Aktualnie czytam ŚWIAT RÓWNOLEGŁY Tomka Michniewicza. To cykl reportaży, jak autor mówi "o ludziach i miejscach, które wydaje nam się że znamy"....i to najlepiej oddaje charakter tej książki. Niestety to nie jest tylko historia o pięknych odległych krainach: RPA, Pakistan, Egipt itp., ale jest pokazane życie tam takim, jaki jest....nie to znane z folderów biur podróży, czy newsów w TV....i tak np.

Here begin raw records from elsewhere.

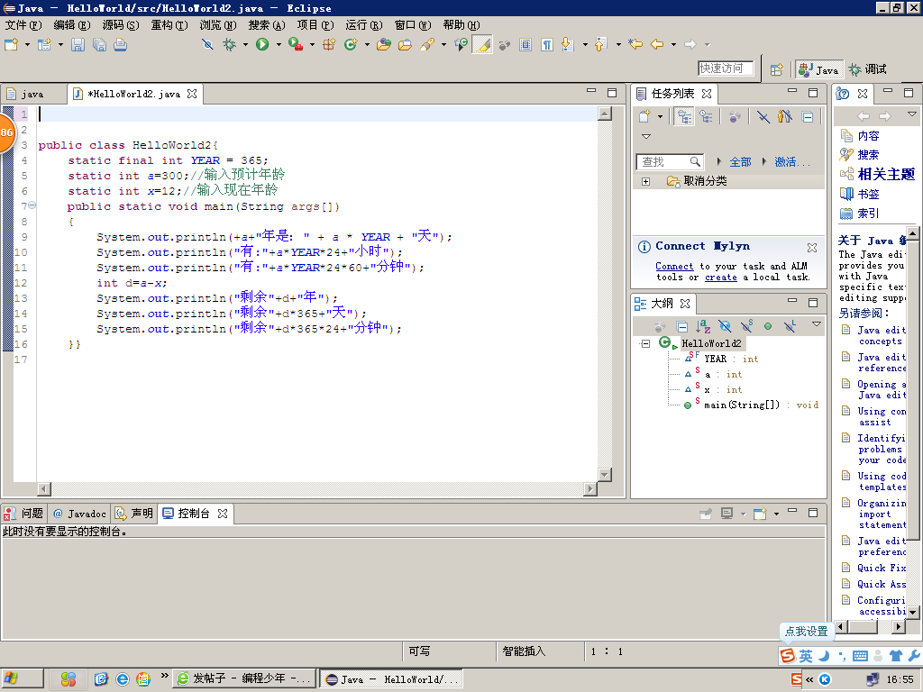The image size is (923, 692).
Task: Open the 重构(T) menu
Action: [169, 25]
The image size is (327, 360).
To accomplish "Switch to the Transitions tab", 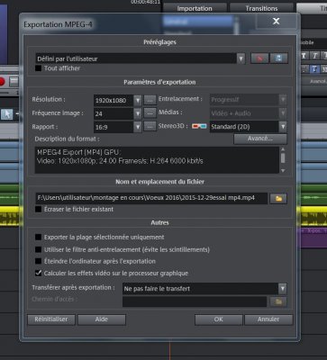I will tap(261, 8).
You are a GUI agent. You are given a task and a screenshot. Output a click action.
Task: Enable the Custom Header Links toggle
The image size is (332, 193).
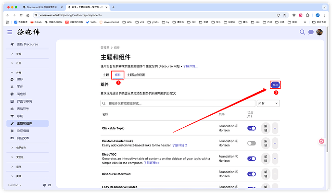[252, 143]
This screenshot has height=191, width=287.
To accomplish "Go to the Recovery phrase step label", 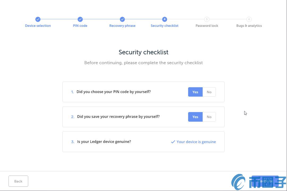I will pos(122,26).
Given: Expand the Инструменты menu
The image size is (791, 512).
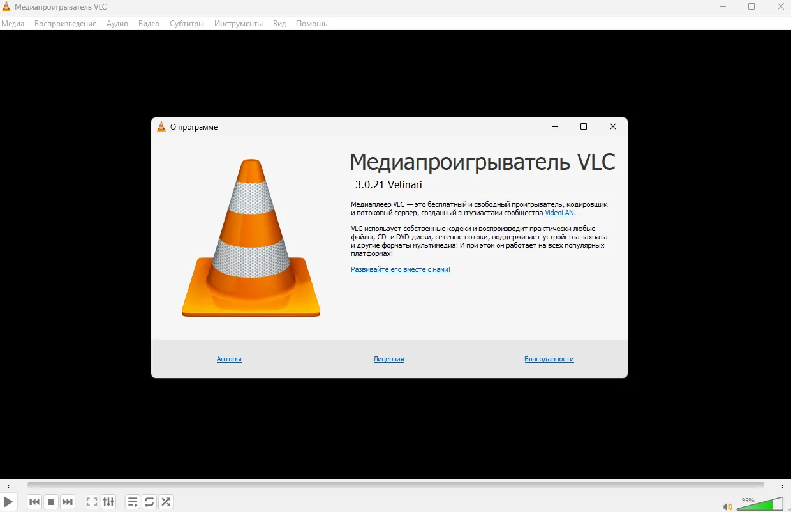Looking at the screenshot, I should pos(238,24).
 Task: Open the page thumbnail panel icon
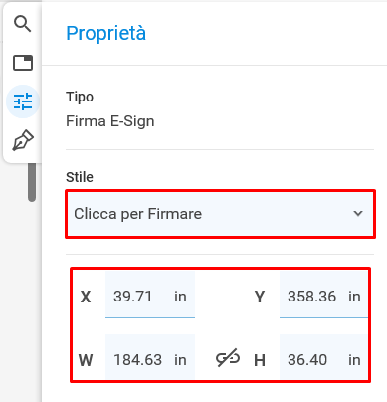coord(23,63)
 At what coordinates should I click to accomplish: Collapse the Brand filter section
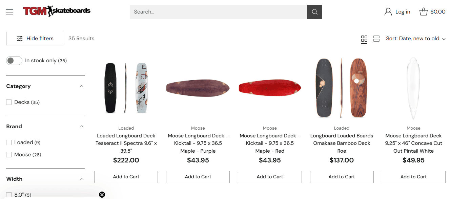(x=81, y=126)
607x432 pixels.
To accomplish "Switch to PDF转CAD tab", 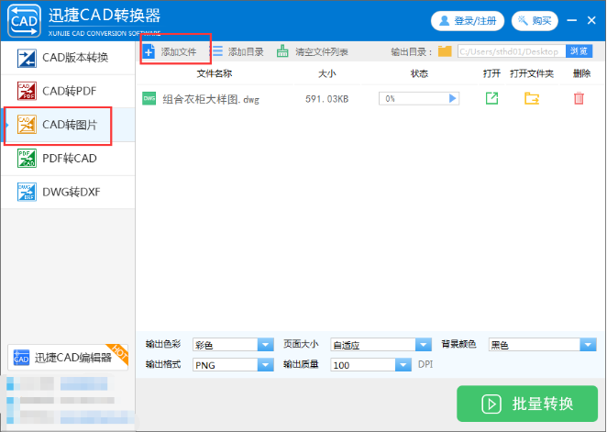I will 68,159.
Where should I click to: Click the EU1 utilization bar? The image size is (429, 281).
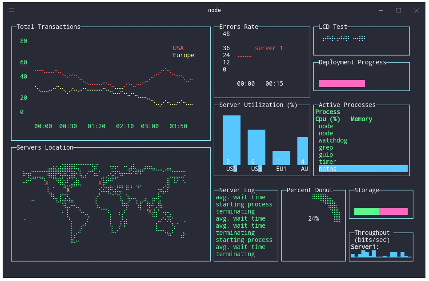point(281,158)

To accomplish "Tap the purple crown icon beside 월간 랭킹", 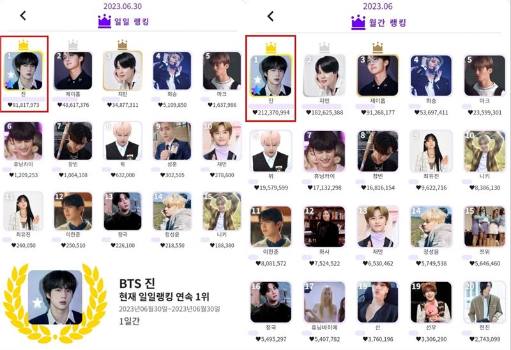I will 358,22.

Pakistan kojarzymy wyłącznie z: terrorystów, brodatych muzułmanów wysadzającyh się, brodaczy z kałasznikowem w górach, dżihadem, Sunnitami i Szyitami....tymczasem to też zwykłe rodziny, często bardzo, ale to baaaardzo biedne, które jeszcze bardziej boją się terrorystów lub są już tak przyzwyczajeni do tego, że żyją ze strachem za pan brat...RPA - pierwsze skojarzenie to sawanna, dzikie zwierzęta: żyrafy, lwy, stada antylop...tymczasem Johhannesburg - największe miasto w RPA to ogarnięte przemocą osiedla, pełne imigrantów z sąsiednich państw, dzielnice, gdzie broń może kupić każdy - wystarczy 100 dolarów. To obraz miasta, gdzie nie staje się na czerwonym świetle jadąc samochodem - bo to zbyt niebezpieczne. Ale też są dzielnice ODGRODZONE, PILNIE STRZEŻONE, Z DRUTEM POD PRĄDEM NA WYSOKIM MURZE, GDZIE ŻYCIE TOCZY SIE INNYM RYTMEM. Jak sądzicie, gdzie mieszkają czaqrni a gdzie biali? Appertheid się skończył, ale...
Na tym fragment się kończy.